Bayreuth aber hat wieder einen Eklat vor dem Festspielstart. Und Gesprächsstoff. Es gibt ja keine vergleichbare Kulturinstitution, die mit Personalien Schlagzeilen bis ins Boulevard macht. Aber stets wird beschwörend aus Wagners „Meistersingern“ zitiert: „Hier gilt’s der Kunst!“

Also: Am Dienstagvormittag erreichte Hartmut Haenchen der Anruf aus Bayreuth, und zwar im Urlaub an der Ostsee, in Ahrenshoop. Dann packte der 73-Jährige schnell die Badehose wieder ein und fuhr ins Oberfränkische, gestern begannen für ihn schon die Proben. Das heißt, dass Katharina Wagner lange gesucht, nicht sofort Haenchen auf der Rechnung hatte und vielleicht auf Nelsons’ Rückkehr gewartet hatte.

„Zum Raum wird hier die Zeit“, heißt der berühmte Satz aus dem „Parsifal“, Haenchen muss sich jetzt freilich mit eher irdischen Dimensionen herumschlagen: Die Premiere am 25. Juli ist fix, die Generalprobe bereits eine Woche davor. So bleiben dem Bayreuth-Debütanten, der kaum Erfahrung hat mit der Akustik des Festspielhauses, wo das Orchester unsichtbar im Graben, im „mystischen Abgrund“, sitzt,  nur zwölf Tage und zwei Orchesterproben. Er werde „das noch Mögliche tun, seine Erkenntnisse über das Werk in Klang umzusetzen“, lässt Haenchen auf seiner sehr professionellen Homepage verlautbaren.

Ein Glücksfall ist Haenchen schon, dieser Sachse, der internationale Karriere machte in Amsterdam. Er kennt als Dresdner viele Musiker des Festspielorchesters und Wagners Werk sowieso. Allein 34 Mal dirigierte er den kompletten „Ring“ und auch den „Parsifal“  früh.  Haenchen arbeitet historisch-kritisch, durchleuchtet akribisch die Partitur, macht sich Gedanken, welcher Kammerton (443 oder 438 Herz?) für  Wagner-Aufführungen gilt. In Bayreuth muss er jetzt einfach nur ankommen, auspacken und sich schnell mit Regisseur Uwe Eric Laufenberg abstimmen.

Weltbürger aus Sachsen

Zur Person Der 1943 in Dresden geborene Hartmut Haenchen war Mitglied des Dresdner Kreuzchors und studierte in seiner Heimatstadt Dirigieren und Gesang.
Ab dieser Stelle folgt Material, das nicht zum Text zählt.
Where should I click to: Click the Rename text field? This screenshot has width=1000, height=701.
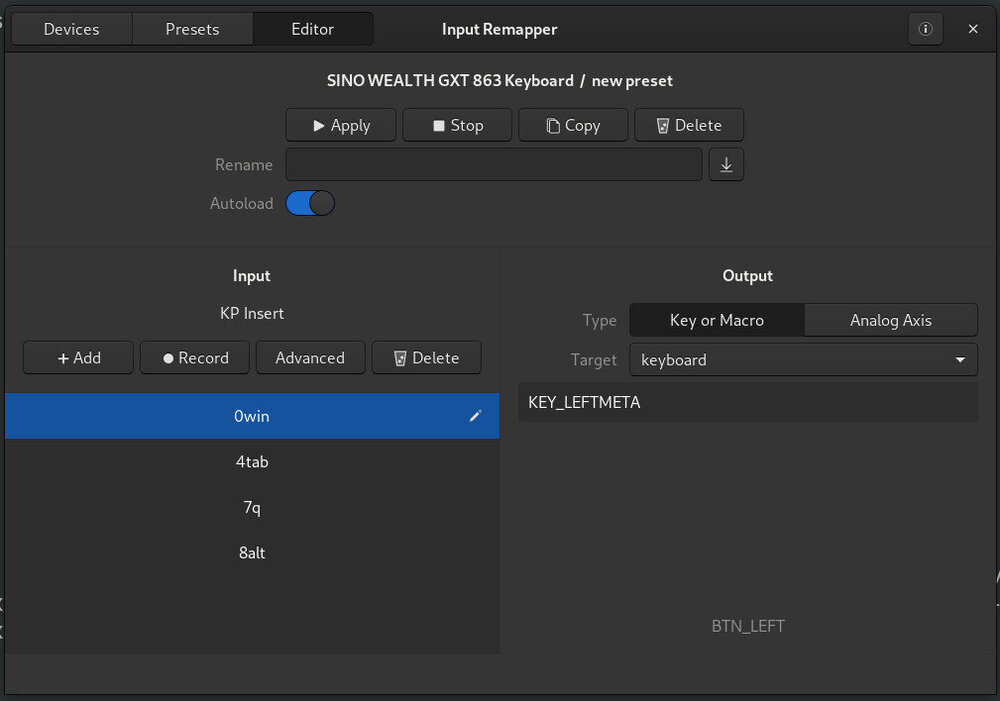(494, 165)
Er war Kapellmeister in Zwickau, Musikdirektor in  Schwerin, Gast an der Dresder Semperoper und an der Deutschen Staatsoper Berlin und bald einer der wichtigen und namhaften – von der Stasi bespitzelten – Dirigenten der DDR. Von 1980 bis 2014 leitete er, auch als Experte für die Alte Musik, das Kammerorchester Carl Philipp Emanuel Bach in Berlin. Von 1986 bis 2002 war Haenchen Chefdirigent der Niederländischen Philharmonie und bis 1999 auch Generalmusikdirektor der Niederländischen Oper in Amsterdam: als ein bis heute international gefragter deutscher Top-Dirigent, der hierzulande selten im Rampenlicht stand und steht.